In “Arvo Crash” and “A mo ina \_/ jar”, Silva deconstructs words into their simplest possible forms, very cleverly and effectively without them ever becoming completely unrecognisable. In some cases words are constructed using a mixture of letters and symbols. The result of this is something that is akin to texting shorthand. While these poems might look like strange and undecipherable texts, they are still very easy to read and understand. Poems such as these, and also “@Prosthetics” (a poem inspired by several statistics on prosthetic limbs and written in Twitter- style as Tweets), provide subtle commentary on how technology and social media have impacted on our ways of communicating.
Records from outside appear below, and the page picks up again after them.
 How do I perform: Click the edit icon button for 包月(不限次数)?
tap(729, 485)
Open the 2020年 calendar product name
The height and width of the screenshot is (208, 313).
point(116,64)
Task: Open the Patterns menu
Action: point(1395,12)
In “Gaddafi Gaddafi Gaddafi”, the poet again demonstrates the power of rhetoric and language. By simply repeating an iconic name synonymous with dictatorship in Middle Eastern politics, Silva shows how it can quickly lose its meaning and impact, becoming just another word:
Gaddafi week after week after week Gaddafi
Gaddafi until Gaddafi at last Gaddafi on morning
Gaddafi on morning the word is the sameas all other words gaddafi gaddafi…
gaddafi gaddafi gaddafi we chant our way through this
loss of meaning until we becomea gaddafi of horses
galloping: gaddafi gaddafi gaddafi.
In this poem and also others such as “Opposition”, Silva shows how important world issues are delivered to people through media especially through the constant repetition of phrases and buzzwords, which in the end loses their meaning. Whilst not wanting write political poetry, Silva uses “Opposition” to portray how catchphrases, speeches and statements made by politicians (can) amount to not a lot.
What comes across most strongly in Silva’s collection is her sense of rhythm. There is always an underlying, coherent order even when Silva’s unorthodox repetition and play with syntax make for a de-familiarising and disorientating effect on the page. What shines out in Forms of Protest is Silva’s sure handling of sound effects as a poet. Her experimentation with words, languages and sounds is impressive in a performance context, and readers should view poems like “Opposition”. This is indeed the way to truly appreciate Silva’s strengths.